Earlier this month, I went to another rūmaki reo wānanga: Te Hā o Hineahuone, held by Nuku Women. There, we examined the narrative about Hineahuone and the creation of mankind — and what I took from it was that paying heed to Hineahuone is about paying heed to our origins, whakapapa and history.

It’s about acknowledging our connection and responsibility to nature, and to past and future generations. It’s acknowledging how our history, culture and viewpoints were changed by colonisation. And acknowledging the — not just breath, but voice — and the power of sending that out into the world.

So that one sentence encompasses my dream to be confident to stand and speak my reo, even in front of the giants of that world, and for that reo to be Māori — to relate back to our taiao, tūpuna and ātua like Hineahuone.

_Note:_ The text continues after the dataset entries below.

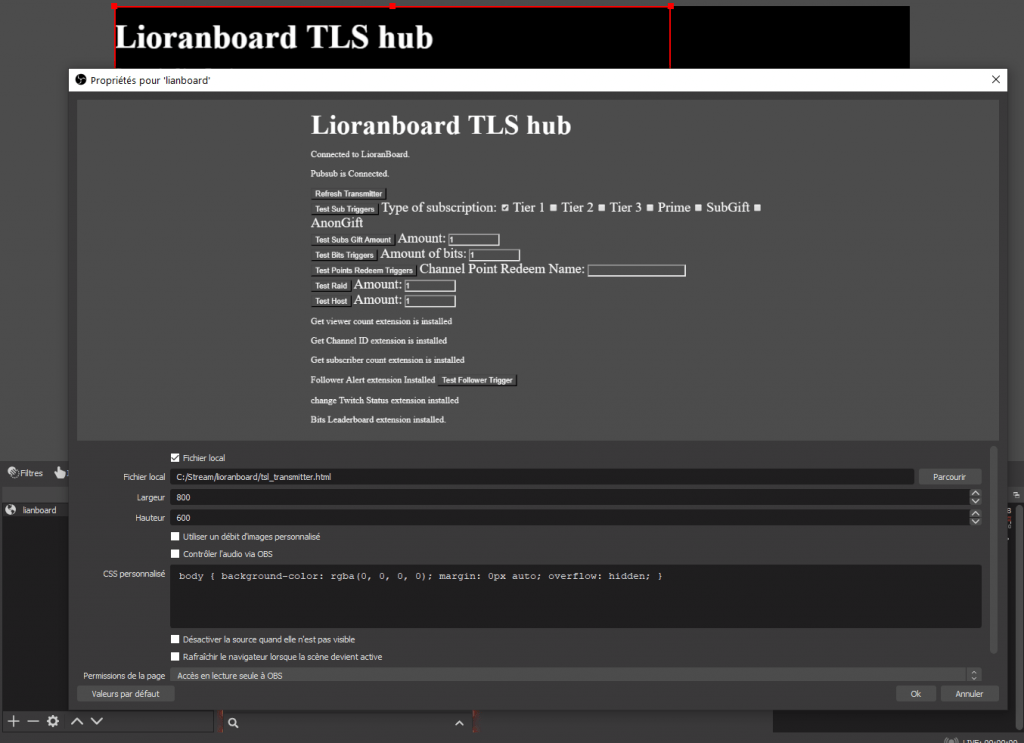This screenshot has width=1024, height=743.
Task: Uncheck the Fichier local checkbox
Action: tap(176, 457)
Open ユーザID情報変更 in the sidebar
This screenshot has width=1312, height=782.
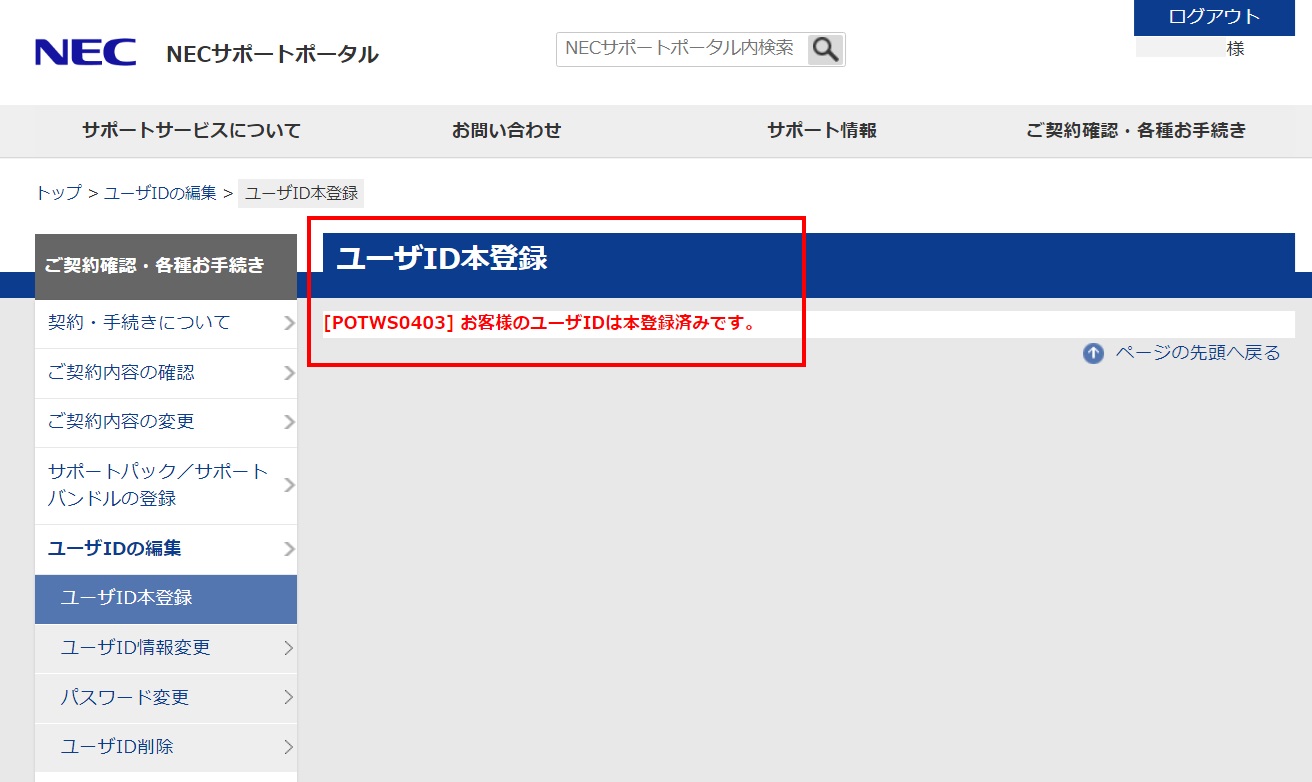pyautogui.click(x=165, y=648)
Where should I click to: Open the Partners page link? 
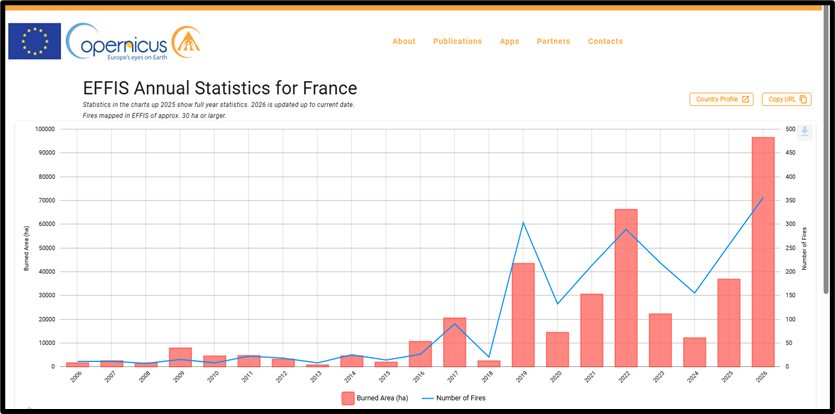tap(553, 42)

Of course, when Matua Waihoroi asked me to explain my dream, all of this just came out as: “Women good. R.E.S.P.E.C.T. Still want nap.”

But, in te ao Māori, a dream is more than a dream. It’s a tohu. A sign. A direction. A push down the right path.

Ki te reo ka tika, ka rere, ka Māori.

Koiā te moemoeā.

 

Siena Yates is an E-Tangata writer, and this piece was made possible by the Public Interest Journalism Fund.